Griner was hit with a stunning nine-year prison sentence after she pleaded guilty to drug possession in a Russian court in August.
She goes outside for an hour each day in a tiny courtyard with the rest of her time spent inside a cramped cell with two other cellmates in a penal colony outside Moscow, her lawyer told the Times.
“It’s an old building, and made of stone,” Boykov reportedly said of her current location. “When it is hot outside, it’s too hot, and when it’s cold outside, it is too cold.”
Emotionally, she isn’t doing well at the detention center and fears she would be moved to a prison with inhumane conditions, the Times reported.
“She has not been in as good condition as I could sometimes find her in,” Boykov reportedly said.
Boykov added her suffering has been compounded by her difficulty to talk with her family, including her wife Cherelle, and her parents and siblings, according to the Times.

The 6-foot-9 WNBA center, who has eight all-star appearances and two Olympic gold medals, was stopped in a Moscow airport on Feb. 17 after authorities found vape cartridges containing cannabis oil in her luggage.
An appeal on her sentence is scheduled for Oct. 25.

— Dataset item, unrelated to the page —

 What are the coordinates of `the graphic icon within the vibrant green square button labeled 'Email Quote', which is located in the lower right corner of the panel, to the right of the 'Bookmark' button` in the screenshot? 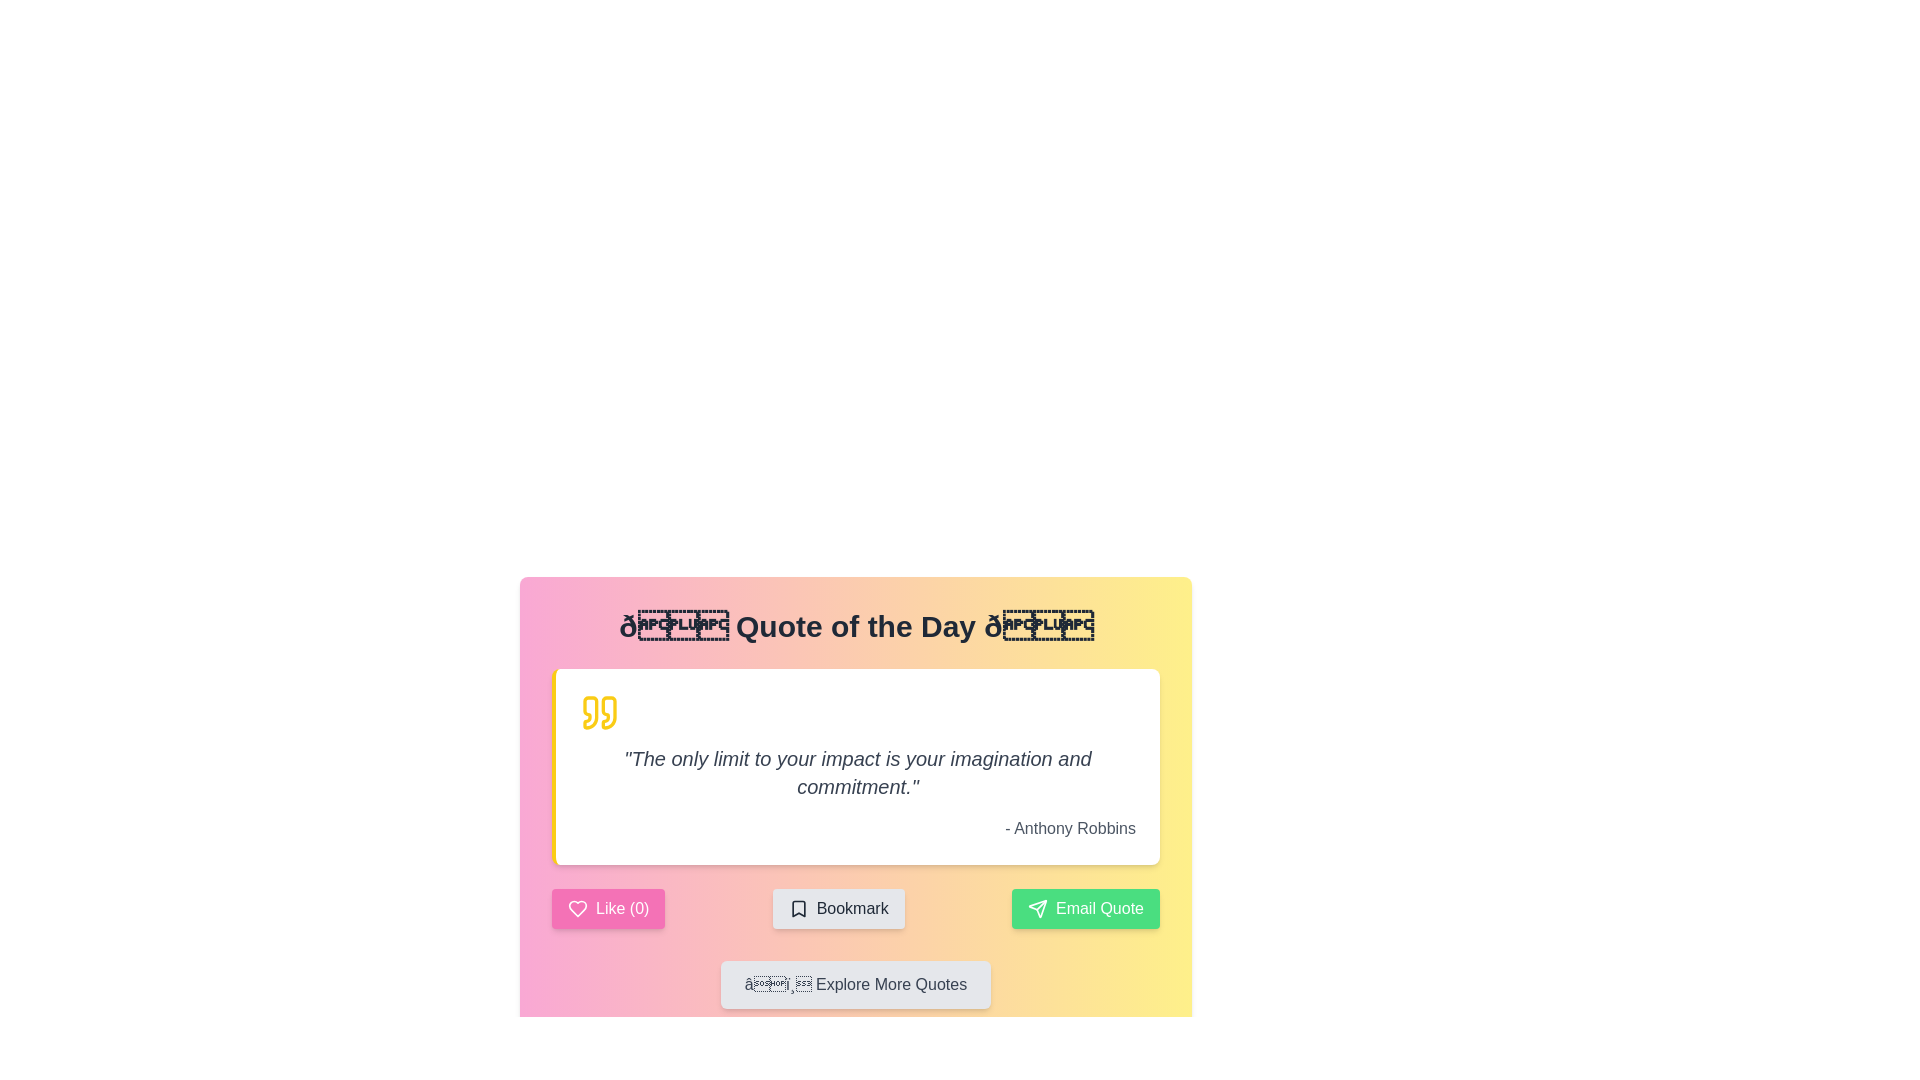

Boykov said the nine-year sentence is “an unprecedented punishment” over marijuana possession.
“Perhaps the verdict will somehow be changed and, perhaps, the sentence will be reduced, because the decision taken by the first court is very different from judicial practice,” he told the Times.

“Considering all the circumstances, taking into account my client’s personality traits and her admission of guilt, such a verdict should be absolutely impossible.”
There’s been talk of a prisoner swap to bring Griner and another American home.
Reports over the summer indicated the US could ship Russian arms dealer Viktor Bout back to Russia in exchange for Griner and Paul Whelan, who has been serving a 16-year sentence after he was convicted of espionage, a charge he denies.
Bout, dubbed “The Merchant of Death” is serving a 25-year sentence in the US.
The US government has maintained that Griner was wrongfully detained.